START RECORDS TO USE
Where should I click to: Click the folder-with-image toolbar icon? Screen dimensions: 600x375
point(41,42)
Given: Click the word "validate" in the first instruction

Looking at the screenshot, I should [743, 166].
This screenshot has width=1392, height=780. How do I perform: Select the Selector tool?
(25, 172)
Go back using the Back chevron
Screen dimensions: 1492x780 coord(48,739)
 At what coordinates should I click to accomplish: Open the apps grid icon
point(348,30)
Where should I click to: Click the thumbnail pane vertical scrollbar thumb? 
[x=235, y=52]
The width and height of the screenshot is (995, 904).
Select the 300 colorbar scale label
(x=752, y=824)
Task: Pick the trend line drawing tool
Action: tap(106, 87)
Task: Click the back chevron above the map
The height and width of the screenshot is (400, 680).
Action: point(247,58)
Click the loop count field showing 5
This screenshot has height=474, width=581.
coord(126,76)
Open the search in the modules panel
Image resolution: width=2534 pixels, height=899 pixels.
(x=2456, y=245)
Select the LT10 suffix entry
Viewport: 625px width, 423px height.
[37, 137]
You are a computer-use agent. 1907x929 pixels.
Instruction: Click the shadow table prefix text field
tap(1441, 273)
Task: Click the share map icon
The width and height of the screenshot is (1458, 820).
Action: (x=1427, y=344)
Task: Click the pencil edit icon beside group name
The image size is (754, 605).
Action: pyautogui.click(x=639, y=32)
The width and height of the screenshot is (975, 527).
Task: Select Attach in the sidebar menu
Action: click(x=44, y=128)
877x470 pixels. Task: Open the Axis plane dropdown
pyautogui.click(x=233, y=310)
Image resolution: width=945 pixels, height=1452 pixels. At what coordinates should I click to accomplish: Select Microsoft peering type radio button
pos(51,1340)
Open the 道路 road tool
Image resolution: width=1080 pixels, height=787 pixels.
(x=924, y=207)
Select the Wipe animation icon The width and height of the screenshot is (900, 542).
END RECORDS TO USE
● EXERCISE GOAL:
Transcribe each of the records verbatim.

● EXPECTED ANSWER:
Where should I click to: Click the folder-with-image toolbar icon? Screen dimensions: 600x375
point(41,42)
Given: Click the word "validate" in the first instruction

Looking at the screenshot, I should [743, 166].
This screenshot has width=1392, height=780. How do I perform: Select the Selector tool?
(25, 172)
Go back using the Back chevron
Screen dimensions: 1492x780 coord(48,739)
 At what coordinates should I click to accomplish: Open the apps grid icon
point(348,30)
Where should I click to: Click the thumbnail pane vertical scrollbar thumb? 
[x=235, y=52]
The width and height of the screenshot is (995, 904).
Select the 300 colorbar scale label
(x=752, y=824)
Task: Pick the trend line drawing tool
Action: tap(106, 87)
Task: Click the back chevron above the map
The height and width of the screenshot is (400, 680).
Action: point(247,58)
Click the loop count field showing 5
This screenshot has height=474, width=581.
coord(126,76)
Open the search in the modules panel
Image resolution: width=2534 pixels, height=899 pixels.
(x=2456, y=245)
Select the LT10 suffix entry
Viewport: 625px width, 423px height.
[37, 137]
You are a computer-use agent. 1907x929 pixels.
Instruction: Click the shadow table prefix text field
tap(1441, 273)
Task: Click the share map icon
The width and height of the screenshot is (1458, 820).
Action: (x=1427, y=344)
Task: Click the pencil edit icon beside group name
The image size is (754, 605).
Action: pyautogui.click(x=639, y=32)
The width and height of the screenshot is (975, 527).
Task: Select Attach in the sidebar menu
Action: click(x=44, y=128)
877x470 pixels. Task: Open the Axis plane dropdown
pyautogui.click(x=233, y=310)
Image resolution: width=945 pixels, height=1452 pixels. At what coordinates should I click to accomplish: Select Microsoft peering type radio button
pos(51,1340)
Open the 道路 road tool
Image resolution: width=1080 pixels, height=787 pixels.
(x=924, y=207)
Select the Wipe animation icon The width and height of the screenshot is (900, 542).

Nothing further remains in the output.